§ AIM OF THE EXERCISE
Please copy the material under this line exactly, keeping every line.

══ MATERIAL PROVIDED

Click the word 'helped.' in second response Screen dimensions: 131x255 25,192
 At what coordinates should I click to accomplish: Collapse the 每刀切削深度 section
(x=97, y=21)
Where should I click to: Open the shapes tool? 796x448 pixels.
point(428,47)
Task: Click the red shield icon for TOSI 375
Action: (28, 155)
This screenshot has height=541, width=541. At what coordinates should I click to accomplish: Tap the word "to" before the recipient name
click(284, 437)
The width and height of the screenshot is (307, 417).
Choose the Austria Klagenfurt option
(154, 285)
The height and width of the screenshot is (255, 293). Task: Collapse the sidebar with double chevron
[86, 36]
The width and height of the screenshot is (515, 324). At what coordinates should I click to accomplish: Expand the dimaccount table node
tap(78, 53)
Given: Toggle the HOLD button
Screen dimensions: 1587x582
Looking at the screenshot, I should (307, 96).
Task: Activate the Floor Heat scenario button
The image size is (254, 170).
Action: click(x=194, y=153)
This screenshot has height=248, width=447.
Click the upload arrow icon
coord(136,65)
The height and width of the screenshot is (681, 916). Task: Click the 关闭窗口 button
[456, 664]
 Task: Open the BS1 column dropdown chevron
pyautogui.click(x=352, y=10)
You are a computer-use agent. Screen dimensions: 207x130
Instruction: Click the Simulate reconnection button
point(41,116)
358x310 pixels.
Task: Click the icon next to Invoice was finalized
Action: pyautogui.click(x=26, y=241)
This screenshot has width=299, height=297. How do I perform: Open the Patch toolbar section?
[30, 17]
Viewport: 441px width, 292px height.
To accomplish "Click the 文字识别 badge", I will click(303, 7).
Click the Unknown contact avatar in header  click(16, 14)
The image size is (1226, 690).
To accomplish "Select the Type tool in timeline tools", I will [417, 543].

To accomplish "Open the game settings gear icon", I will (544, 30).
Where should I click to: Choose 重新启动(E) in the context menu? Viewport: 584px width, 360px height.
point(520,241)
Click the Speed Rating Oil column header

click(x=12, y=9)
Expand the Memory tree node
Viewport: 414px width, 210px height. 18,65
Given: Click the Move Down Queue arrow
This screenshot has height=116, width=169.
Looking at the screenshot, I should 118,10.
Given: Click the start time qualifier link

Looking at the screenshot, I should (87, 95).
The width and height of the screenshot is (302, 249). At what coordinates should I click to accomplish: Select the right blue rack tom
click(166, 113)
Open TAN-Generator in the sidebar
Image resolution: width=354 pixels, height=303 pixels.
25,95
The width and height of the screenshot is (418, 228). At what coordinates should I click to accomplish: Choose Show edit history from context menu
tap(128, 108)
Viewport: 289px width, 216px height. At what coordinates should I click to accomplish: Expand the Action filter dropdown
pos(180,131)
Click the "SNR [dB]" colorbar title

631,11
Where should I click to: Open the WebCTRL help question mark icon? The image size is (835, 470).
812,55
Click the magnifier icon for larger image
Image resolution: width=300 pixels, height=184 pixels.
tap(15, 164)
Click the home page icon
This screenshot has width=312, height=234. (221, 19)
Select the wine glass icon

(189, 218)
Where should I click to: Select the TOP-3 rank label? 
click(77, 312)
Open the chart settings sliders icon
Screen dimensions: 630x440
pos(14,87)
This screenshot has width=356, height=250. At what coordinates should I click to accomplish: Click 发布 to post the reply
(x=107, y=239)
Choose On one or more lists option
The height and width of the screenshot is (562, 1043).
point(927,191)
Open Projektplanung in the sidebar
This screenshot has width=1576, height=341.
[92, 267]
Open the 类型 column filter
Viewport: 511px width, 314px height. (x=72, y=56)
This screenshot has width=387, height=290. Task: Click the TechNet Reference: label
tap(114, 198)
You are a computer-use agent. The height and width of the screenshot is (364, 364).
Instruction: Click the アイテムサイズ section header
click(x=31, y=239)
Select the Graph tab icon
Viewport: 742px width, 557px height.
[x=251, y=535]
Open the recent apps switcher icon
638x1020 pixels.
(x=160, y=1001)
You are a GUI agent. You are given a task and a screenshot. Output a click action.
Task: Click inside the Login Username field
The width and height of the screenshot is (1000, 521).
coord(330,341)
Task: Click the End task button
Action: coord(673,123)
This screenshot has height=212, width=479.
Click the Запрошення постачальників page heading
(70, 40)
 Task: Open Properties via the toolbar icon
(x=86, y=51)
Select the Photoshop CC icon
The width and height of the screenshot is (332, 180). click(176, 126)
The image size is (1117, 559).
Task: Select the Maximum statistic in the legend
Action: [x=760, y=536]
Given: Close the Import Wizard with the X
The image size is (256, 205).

════

§ RESULT FOR THIS EXERCISE
Click the word 'helped.' in second response Screen dimensions: 131x255 25,192
 At what coordinates should I click to accomplish: Collapse the 每刀切削深度 section
(x=97, y=21)
Where should I click to: Open the shapes tool? 796x448 pixels.
point(428,47)
Task: Click the red shield icon for TOSI 375
Action: (28, 155)
This screenshot has height=541, width=541. At what coordinates should I click to accomplish: Tap the word "to" before the recipient name
click(284, 437)
The width and height of the screenshot is (307, 417).
Choose the Austria Klagenfurt option
(154, 285)
The height and width of the screenshot is (255, 293). Task: Collapse the sidebar with double chevron
[86, 36]
The width and height of the screenshot is (515, 324). At what coordinates should I click to accomplish: Expand the dimaccount table node
tap(78, 53)
Given: Toggle the HOLD button
Screen dimensions: 1587x582
Looking at the screenshot, I should (307, 96).
Task: Activate the Floor Heat scenario button
The image size is (254, 170).
Action: click(x=194, y=153)
This screenshot has height=248, width=447.
Click the upload arrow icon
coord(136,65)
The height and width of the screenshot is (681, 916). Task: Click the 关闭窗口 button
[456, 664]
 Task: Open the BS1 column dropdown chevron
pyautogui.click(x=352, y=10)
You are a computer-use agent. Screen dimensions: 207x130
Instruction: Click the Simulate reconnection button
point(41,116)
358x310 pixels.
Task: Click the icon next to Invoice was finalized
Action: pyautogui.click(x=26, y=241)
This screenshot has width=299, height=297. How do I perform: Open the Patch toolbar section?
[30, 17]
Viewport: 441px width, 292px height.
To accomplish "Click the 文字识别 badge", I will click(303, 7).
Click the Unknown contact avatar in header  click(16, 14)
The image size is (1226, 690).
To accomplish "Select the Type tool in timeline tools", I will [417, 543].

To accomplish "Open the game settings gear icon", I will (544, 30).
Where should I click to: Choose 重新启动(E) in the context menu? Viewport: 584px width, 360px height.
point(520,241)
Click the Speed Rating Oil column header

click(x=12, y=9)
Expand the Memory tree node
Viewport: 414px width, 210px height. 18,65
Given: Click the Move Down Queue arrow
This screenshot has height=116, width=169.
Looking at the screenshot, I should 118,10.
Given: Click the start time qualifier link

Looking at the screenshot, I should (87, 95).
The width and height of the screenshot is (302, 249). At what coordinates should I click to accomplish: Select the right blue rack tom
click(166, 113)
Open TAN-Generator in the sidebar
Image resolution: width=354 pixels, height=303 pixels.
25,95
The width and height of the screenshot is (418, 228). At what coordinates should I click to accomplish: Choose Show edit history from context menu
tap(128, 108)
Viewport: 289px width, 216px height. At what coordinates should I click to accomplish: Expand the Action filter dropdown
pos(180,131)
Click the "SNR [dB]" colorbar title

631,11
Where should I click to: Open the WebCTRL help question mark icon? The image size is (835, 470).
812,55
Click the magnifier icon for larger image
Image resolution: width=300 pixels, height=184 pixels.
tap(15, 164)
Click the home page icon
This screenshot has width=312, height=234. (221, 19)
Select the wine glass icon

(189, 218)
Where should I click to: Select the TOP-3 rank label? 
click(77, 312)
Open the chart settings sliders icon
Screen dimensions: 630x440
pos(14,87)
This screenshot has width=356, height=250. At what coordinates should I click to accomplish: Click 发布 to post the reply
(x=107, y=239)
Choose On one or more lists option
The height and width of the screenshot is (562, 1043).
point(927,191)
Open Projektplanung in the sidebar
This screenshot has width=1576, height=341.
[92, 267]
Open the 类型 column filter
Viewport: 511px width, 314px height. (x=72, y=56)
This screenshot has width=387, height=290. Task: Click the TechNet Reference: label
tap(114, 198)
You are a computer-use agent. The height and width of the screenshot is (364, 364).
Instruction: Click the アイテムサイズ section header
click(x=31, y=239)
Select the Graph tab icon
Viewport: 742px width, 557px height.
[x=251, y=535]
Open the recent apps switcher icon
638x1020 pixels.
(x=160, y=1001)
You are a GUI agent. You are given a task and a screenshot. Output a click action.
Task: Click inside the Login Username field
The width and height of the screenshot is (1000, 521).
coord(330,341)
Task: Click the End task button
Action: coord(673,123)
This screenshot has height=212, width=479.
Click the Запрошення постачальників page heading
(70, 40)
 Task: Open Properties via the toolbar icon
(x=86, y=51)
Select the Photoshop CC icon
The width and height of the screenshot is (332, 180). click(176, 126)
The image size is (1117, 559).
Task: Select the Maximum statistic in the legend
Action: [x=760, y=536]
Given: Close the Import Wizard with the X
The image size is (256, 205).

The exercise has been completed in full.